Entries from a dataset:

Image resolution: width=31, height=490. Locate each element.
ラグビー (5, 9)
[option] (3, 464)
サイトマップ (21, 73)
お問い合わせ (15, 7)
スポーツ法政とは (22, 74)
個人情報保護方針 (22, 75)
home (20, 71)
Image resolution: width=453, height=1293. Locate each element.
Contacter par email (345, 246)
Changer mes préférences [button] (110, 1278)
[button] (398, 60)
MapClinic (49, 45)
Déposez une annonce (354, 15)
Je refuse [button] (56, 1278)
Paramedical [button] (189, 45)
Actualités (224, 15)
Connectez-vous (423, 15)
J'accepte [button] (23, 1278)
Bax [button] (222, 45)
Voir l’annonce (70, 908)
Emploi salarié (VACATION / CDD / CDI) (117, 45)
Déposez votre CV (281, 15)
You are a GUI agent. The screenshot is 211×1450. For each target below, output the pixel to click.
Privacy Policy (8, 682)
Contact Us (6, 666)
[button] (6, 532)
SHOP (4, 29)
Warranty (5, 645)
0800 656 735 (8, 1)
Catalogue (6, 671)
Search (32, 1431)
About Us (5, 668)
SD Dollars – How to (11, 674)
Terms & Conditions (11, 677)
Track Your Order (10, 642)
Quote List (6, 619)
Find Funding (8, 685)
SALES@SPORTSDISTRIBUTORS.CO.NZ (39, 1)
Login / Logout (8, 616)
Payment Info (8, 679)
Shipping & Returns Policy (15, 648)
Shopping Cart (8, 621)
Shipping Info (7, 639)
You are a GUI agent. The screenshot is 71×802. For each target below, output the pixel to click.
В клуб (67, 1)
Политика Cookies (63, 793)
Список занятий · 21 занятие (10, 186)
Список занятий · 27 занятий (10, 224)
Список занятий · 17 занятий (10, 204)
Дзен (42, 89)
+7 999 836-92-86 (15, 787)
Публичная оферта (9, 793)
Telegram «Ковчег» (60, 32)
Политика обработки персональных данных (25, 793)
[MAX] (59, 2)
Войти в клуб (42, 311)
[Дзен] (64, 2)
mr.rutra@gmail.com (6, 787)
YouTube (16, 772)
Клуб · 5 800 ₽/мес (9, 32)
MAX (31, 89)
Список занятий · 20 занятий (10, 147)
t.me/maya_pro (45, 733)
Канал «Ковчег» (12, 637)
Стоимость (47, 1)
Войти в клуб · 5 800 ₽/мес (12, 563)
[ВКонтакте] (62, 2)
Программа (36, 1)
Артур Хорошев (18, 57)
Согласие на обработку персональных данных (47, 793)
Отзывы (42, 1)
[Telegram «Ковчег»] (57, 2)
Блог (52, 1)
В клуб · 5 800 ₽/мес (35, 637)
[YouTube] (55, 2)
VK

■ **What is required**
Shift the coordinates by 125 in every row from the one with "Клуб · 5 800 ₽/мес (9, 32)" through the last row, adding 125 to each number. Write out each of those rows in full, keeping its text alongside the new coordinates.

■ **Task answer**
Клуб · 5 800 ₽/мес (134, 157)
MAX (156, 214)
Список занятий · 20 занятий (135, 272)
t.me/maya_pro (170, 858)
Канал «Ковчег» (137, 762)
Стоимость (172, 126)
Войти в клуб · 5 800 ₽/мес (137, 688)
[ВКонтакте] (187, 127)
Программа (161, 126)
Артур Хорошев (143, 182)
Согласие на обработку персональных данных (172, 918)
Отзывы (167, 126)
[Telegram «Ковчег»] (182, 127)
Блог (177, 126)
В клуб · 5 800 ₽/мес (160, 762)
[YouTube] (180, 127)
VK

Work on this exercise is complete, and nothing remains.